-- Trecho do texto --
++++++++

# agência pirata #
Pela Abolição da Cultura do Pãnico
txt: Alexandre Oliva
Abrindo um parêntese na série “Copiar e Compartilhar em Legítima Defesa: Sociedade versus Indústria dos Estados Unidos de Pãnico”, vou apresentar algums pensamentos meus relativamente recentes a respeito do direito autoral, inclusive alguns posteriores aos artigos em que se baseia a palestra, tanto o sobre direitos humanos quanto o outro, ainda inédito, a ser publicado em livro organizado pela Comunidade Sol, que trata de licenciamento de obras culturais mas é temperado com a novela “União dos Estados de Pãnico”. Aproveito para agradecer à Comunidade Sol pela oportunidade de participar do projeto do livro e pela contribuição que fez à Fundação Software Livre América Latina.
Há anos, eu tenho entendido o direito autoral em sua concepção original de incentivo à publicação de obras. Embora venha sofrendo transformações tão significativas quanto lamentáveis, pois que o distanciam do bem comum que toda lei deveria almejar, é notável o fato de que se tornou insuficiente para a própria indústria editorial, à qual eu carinhosa e metaforicamente me refiro como Indústria do Pãnico.
A adoção de mecanismos tanto jurídicos quanto tecnológicos que excedem os privilégios concedidos a autores por meio da legislação de direito autoral é hoje prática comum. DRM, a gestão digital de restrições, e a Tivoização, usada em geral para implementar DRM com Software ex-Livre, são dois exemplos de medidas técnicas usadas para impor não apenas as restrições estabelecidas na legislação, senão também quaisquer outras que se possam imaginar e codificar. Na linha jurídica, a adoção de contratos de lacre (shrink-wrap) e de acordos com usuário final (EULAs) implementados através de cliques do mouse em sítios e programas de instalação, também tem gerado obrigações contratuais além das estabelecidas no direito autoral.

++++++++

-- Conjunto de dados --
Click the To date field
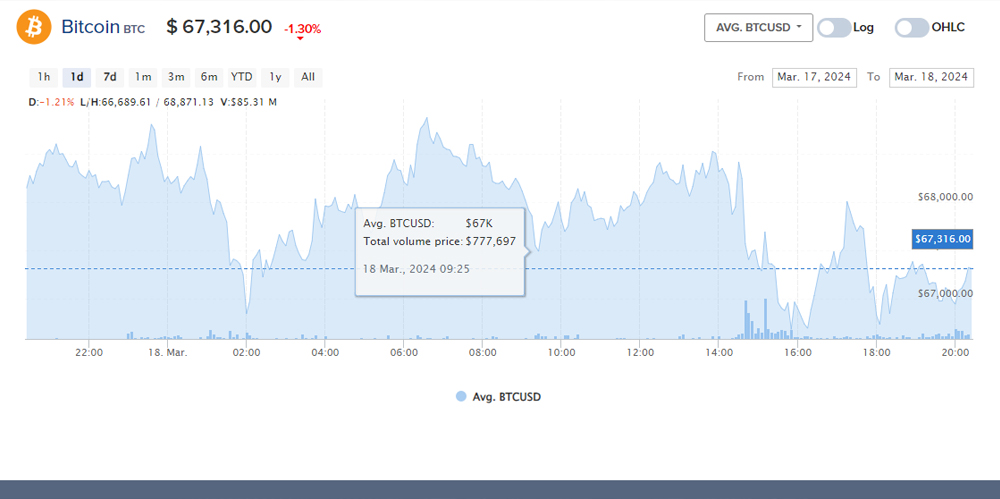Viewport: 1000px width, 499px height. 931,77
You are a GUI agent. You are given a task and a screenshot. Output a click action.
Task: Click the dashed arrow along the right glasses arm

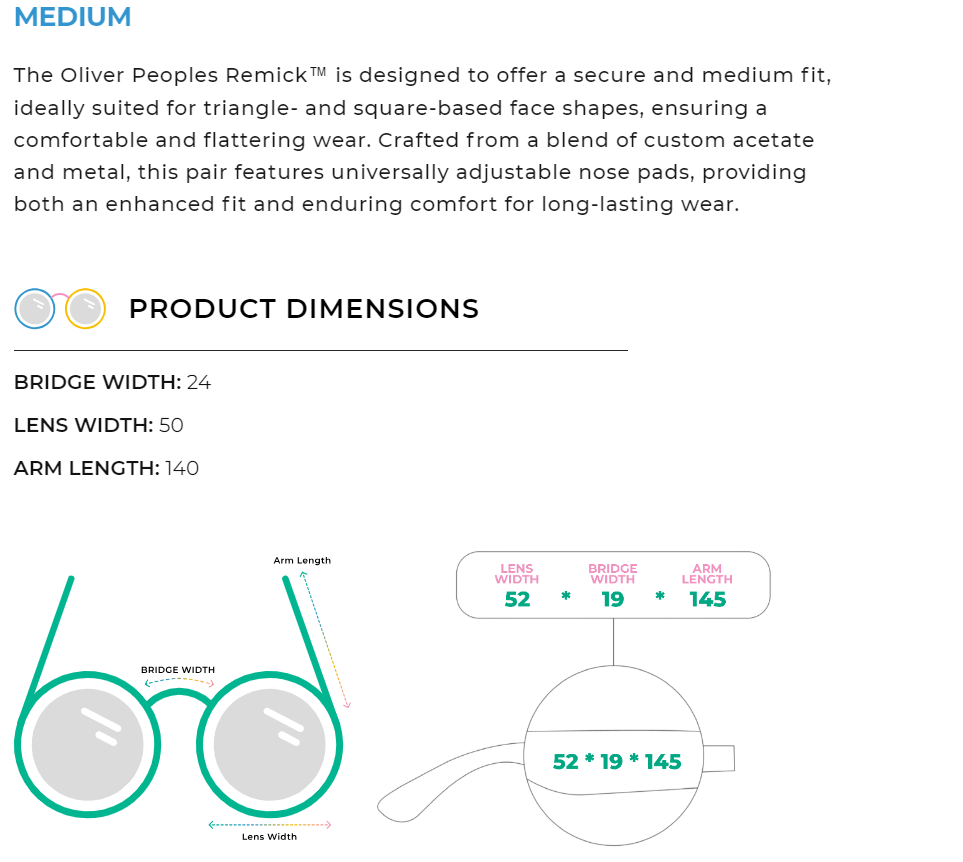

++++++++

-- Tarefa proposta --
Reproduza na íntegra o texto sobre direito autoral que aparece acima, sem alterar nenhuma palavra ou sinal.

-- Resolução do exercício --
# agência pirata #
Pela Abolição da Cultura do Pãnico
txt: Alexandre Oliva
Abrindo um parêntese na série “Copiar e Compartilhar em Legítima Defesa: Sociedade versus Indústria dos Estados Unidos de Pãnico”, vou apresentar algums pensamentos meus relativamente recentes a respeito do direito autoral, inclusive alguns posteriores aos artigos em que se baseia a palestra, tanto o sobre direitos humanos quanto o outro, ainda inédito, a ser publicado em livro organizado pela Comunidade Sol, que trata de licenciamento de obras culturais mas é temperado com a novela “União dos Estados de Pãnico”. Aproveito para agradecer à Comunidade Sol pela oportunidade de participar do projeto do livro e pela contribuição que fez à Fundação Software Livre América Latina.
Há anos, eu tenho entendido o direito autoral em sua concepção original de incentivo à publicação de obras. Embora venha sofrendo transformações tão significativas quanto lamentáveis, pois que o distanciam do bem comum que toda lei deveria almejar, é notável o fato de que se tornou insuficiente para a própria indústria editorial, à qual eu carinhosa e metaforicamente me refiro como Indústria do Pãnico.
A adoção de mecanismos tanto jurídicos quanto tecnológicos que excedem os privilégios concedidos a autores por meio da legislação de direito autoral é hoje prática comum. DRM, a gestão digital de restrições, e a Tivoização, usada em geral para implementar DRM com Software ex-Livre, são dois exemplos de medidas técnicas usadas para impor não apenas as restrições estabelecidas na legislação, senão também quaisquer outras que se possam imaginar e codificar. Na linha jurídica, a adoção de contratos de lacre (shrink-wrap) e de acordos com usuário final (EULAs) implementados através de cliques do mouse em sítios e programas de instalação, também tem gerado obrigações contratuais além das estabelecidas no direito autoral.